Juan Martinez is the author of the novel Extended Stay, released in January 2023 from the University of Arizona Press’s Camino del Sol series. Publishers Weekly, in a starred review, called it “a fresh and stunning debut.” The novel was shortlisted for the Chicago Review of Books prize, was a New York Public Library book of the day, and was one of Crimereads and Tor.com’s best horror novels of the year. His short-story collection Best Worst American was released in 2017 by Small Beer Press and won the inaugural Neukom Institute Literary Arts Award for debut speculative fiction. His work has appeared in various literary journals and anthologies, including EPOCH, McSweeney’s, Ploughshares, The Sunday Morning Transport, The Chicago Quarterly Review, TriQuarterly, Conjunctions, The Believer, NIGHTMARE, Huizache, Small Odysseys, NPR’s Selected Shorts, Ecotone, Shenandoah, Sudden Fiction Latino, and Norton's Flash Fiction America, and is forthcoming in in Something Followed Us Home: Tales of Latine Horror from Simon & Schuster/Primero Sueño. Find him online at fulmerford.com & on Bluesky at @fulmerford.com

Scott Honeycutt grew up in Virginia and Tennessee.

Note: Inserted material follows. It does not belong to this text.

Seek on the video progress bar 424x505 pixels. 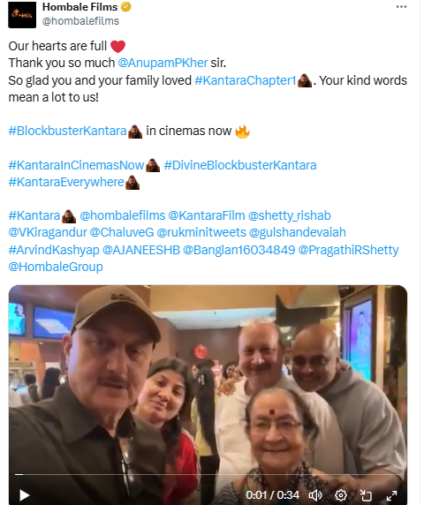pos(208,474)
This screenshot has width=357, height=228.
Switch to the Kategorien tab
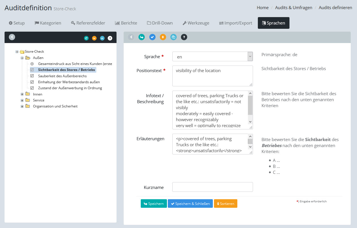tap(48, 23)
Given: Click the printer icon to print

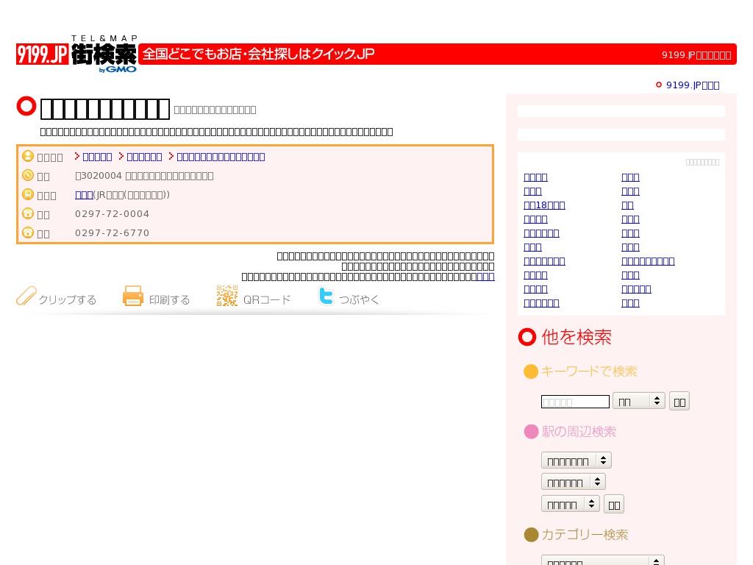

He holds a PhD in American literature from Georgia State University and is a professor of English at East Tennessee State University. He has published numerous poems, including two chapbooks, This Diet of Flesh and Twelve Miles North of the Kentucky River. His new book, co-written with Kevin O’Donnell, Woodlands of the Mind, will be released by the University of Georgia Press in May. When Scott is not teaching, he spends his time creating hand-drawn maps and hiking the hills of Appalachia.
Born and raised in Northeast Ohio, Kevin O'Donnell has taught English at East Tennessee
State University for more than 30 years. The courses he teaches include Advanced Composition,
American Literature, Literary Nonfiction and Environmental Writing. He is the author
of numerous publications over the years, including, with Helen Hollingsworth, Seekers of Scenery: Travel Writing from Southern Appalachia (U of Tennessee Press, 2004) and, with Scott Honeycutt, the forthcoming Woodlands of the Mind: Rambles through Campus Forests (U of Georgia Press, May 2026).

Ted Olson is a professor of Appalachian Studies at ETSU. A nine-time Grammy nominee as a music historian, he has edited volumes of literary work by Sarah Orne Jewett, Sherwood Anderson, James Still, and Cesare Pavese. Olson is the author of three poetry collections: Breathing in Darkness (2006), Revelations (2012), and Blue Moon (2025).